[[ PROVIDED ENTRIES, beginning ]]
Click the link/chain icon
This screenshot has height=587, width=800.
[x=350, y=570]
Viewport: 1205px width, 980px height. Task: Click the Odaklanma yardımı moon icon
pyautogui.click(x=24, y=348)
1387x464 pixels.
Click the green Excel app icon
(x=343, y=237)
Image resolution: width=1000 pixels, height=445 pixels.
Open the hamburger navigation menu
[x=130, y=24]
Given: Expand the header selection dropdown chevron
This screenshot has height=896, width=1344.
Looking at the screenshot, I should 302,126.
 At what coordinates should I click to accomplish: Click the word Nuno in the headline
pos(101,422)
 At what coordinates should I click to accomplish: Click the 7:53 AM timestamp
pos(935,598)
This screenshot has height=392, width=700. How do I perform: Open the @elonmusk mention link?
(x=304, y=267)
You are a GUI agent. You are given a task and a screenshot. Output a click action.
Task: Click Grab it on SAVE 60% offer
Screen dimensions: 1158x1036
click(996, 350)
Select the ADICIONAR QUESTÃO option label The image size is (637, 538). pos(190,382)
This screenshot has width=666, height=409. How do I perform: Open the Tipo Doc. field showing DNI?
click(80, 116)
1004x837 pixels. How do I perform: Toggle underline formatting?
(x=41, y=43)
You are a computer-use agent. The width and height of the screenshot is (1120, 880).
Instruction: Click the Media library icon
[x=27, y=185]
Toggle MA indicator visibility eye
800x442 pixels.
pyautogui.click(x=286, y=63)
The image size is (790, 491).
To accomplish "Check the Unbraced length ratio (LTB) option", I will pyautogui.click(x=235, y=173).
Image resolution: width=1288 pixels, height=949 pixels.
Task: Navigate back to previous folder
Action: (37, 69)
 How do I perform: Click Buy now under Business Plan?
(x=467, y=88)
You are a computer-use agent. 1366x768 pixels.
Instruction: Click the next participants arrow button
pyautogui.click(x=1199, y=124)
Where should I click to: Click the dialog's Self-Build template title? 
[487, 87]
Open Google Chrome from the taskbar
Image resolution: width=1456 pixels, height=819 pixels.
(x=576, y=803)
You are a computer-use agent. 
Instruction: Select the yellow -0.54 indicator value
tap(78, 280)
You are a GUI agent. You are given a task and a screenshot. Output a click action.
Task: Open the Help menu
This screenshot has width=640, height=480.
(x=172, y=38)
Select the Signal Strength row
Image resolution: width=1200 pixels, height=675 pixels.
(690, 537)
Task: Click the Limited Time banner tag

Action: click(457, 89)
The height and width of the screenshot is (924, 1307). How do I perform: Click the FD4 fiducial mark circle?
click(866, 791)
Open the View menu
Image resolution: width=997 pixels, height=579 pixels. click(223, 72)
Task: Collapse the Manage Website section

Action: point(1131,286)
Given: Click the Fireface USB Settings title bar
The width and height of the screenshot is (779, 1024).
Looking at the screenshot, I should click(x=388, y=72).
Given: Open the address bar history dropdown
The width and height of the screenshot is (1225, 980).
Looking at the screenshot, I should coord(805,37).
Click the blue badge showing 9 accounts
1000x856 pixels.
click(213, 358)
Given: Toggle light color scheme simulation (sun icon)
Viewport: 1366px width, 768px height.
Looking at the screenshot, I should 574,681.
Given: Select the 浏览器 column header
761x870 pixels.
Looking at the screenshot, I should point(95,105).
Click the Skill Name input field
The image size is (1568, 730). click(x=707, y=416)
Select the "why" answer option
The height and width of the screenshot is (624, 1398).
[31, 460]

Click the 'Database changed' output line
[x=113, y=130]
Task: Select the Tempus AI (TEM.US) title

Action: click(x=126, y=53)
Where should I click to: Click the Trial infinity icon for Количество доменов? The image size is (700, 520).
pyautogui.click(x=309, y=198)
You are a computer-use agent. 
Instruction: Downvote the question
[[ PROVIDED ENTRIES, end ]]
→ **PROBLEM REQUIREMENTS**:
Note each line above that contains "header" and copy it out.

→ **RESULT OF THE TASK**:
Given: Expand the header selection dropdown chevron
Given: Select the 浏览器 column header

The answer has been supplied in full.